It was clear to everyone that their attempt to liberate Raehan would not necessarily be resolved in the clean, remote abstractness of space war—the only kind of war the Raehaniv had experienced in fighting the Korvaasha. A ground-combat capability would probably be needed. So Thompson had set himself grimly to the task of creating one from his own U. S. Marine detachments, their Russian counterparts, and whatever promising recruits he had been able to harvest from the Raehaniv and the upcoming generation of Terrans. He had welded them all into a single organization and trained them exhaustively. But to arm them with weapons fit to face the Korvaasha he had had to turn to Miralann and his beloved historical databases.

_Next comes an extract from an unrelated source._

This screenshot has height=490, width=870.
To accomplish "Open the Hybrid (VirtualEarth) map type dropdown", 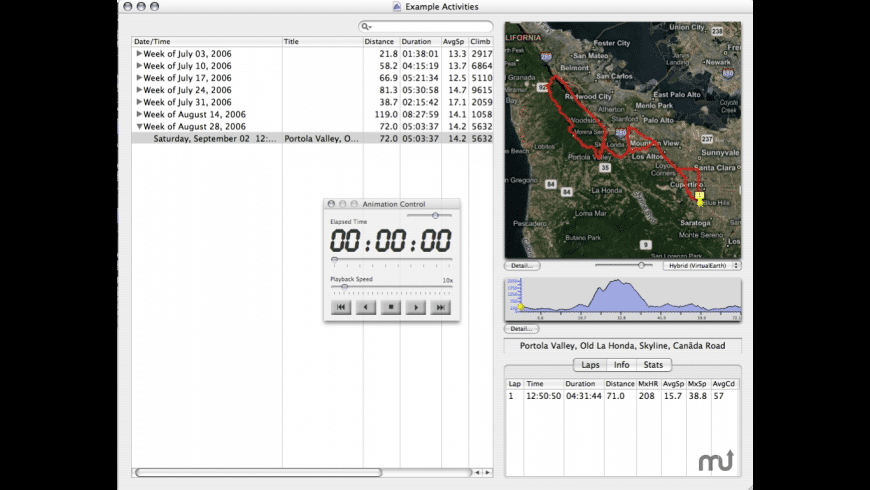I will [x=702, y=266].
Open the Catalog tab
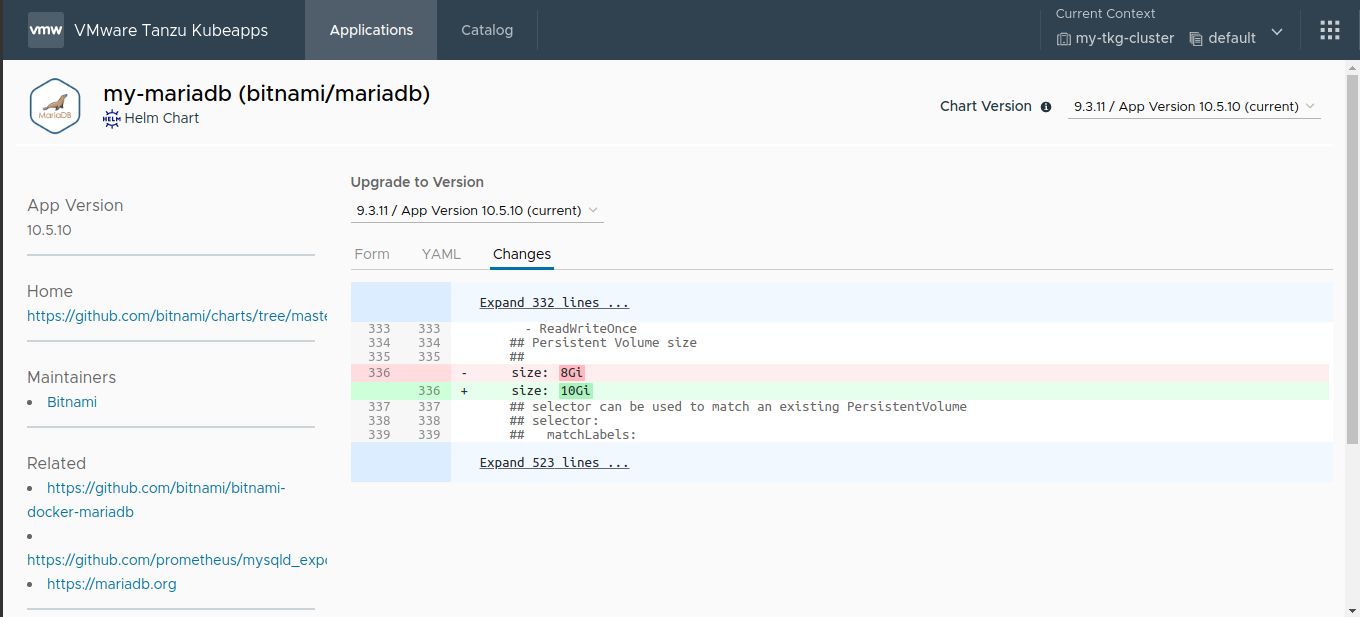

Stepping from their shuttle, DiFalco and Aelanni waved to the Raehaniv linguist, who was watching the return of the assault shuttle from the edge of the landing area. Miralann waved back and approached through a cloud of dust stirred up by the odd things the shuttles' grav repulsors did to molecular motion. He wasn't as plump as he had been—years under Terranova's high gravity had seen to that. Like all the Raehaniv, he had a toughened, pared-dow
n-to-essentials look. But his air of absent-minded geniality remained.
"Hi, Miralann," DiFalco greeted him. "From the smile on your face, I assume all the bugs are out of the infantry equipment."
"Most of them," Miralann allowed. His exhaustive library—portable, given the density at which the Raehaniv could store data—had yielded the specs from which the infantry weaponry of the Fourth Global War had been resurrected. Thompson had been reluctant to give up his tried-and-true M22, with its solidly reassuring old 2030's technology. Then he had seen a demonstration of what the Raehaniv had been using on each other five hundred years before.
"It still amazes me," DiFalco admitted, "that you people had all this stuff that far back."
"Remember," Miralann said, "at the time of the Fourth Global War we were almost as advanced as we are now, with the exception of artificial gravity; technological change was frozen after that."
"If our history is any indication," DiFalco mused, "all those total wars must have been a stimulus to technological advancement, with governments subsidizing R&D."
"Oh, yes. In fact, now that I've had time to study your history in depth, I can see clear parallels with ours." Miralann warmed to his subject as he watched a second assault shuttle approach. "The First Global War was fought on a technological level somewhere between your two World Wars; it was as though World War I had been postponed until around your year 1925. The explosion, when it came, was correspondingly more destructive.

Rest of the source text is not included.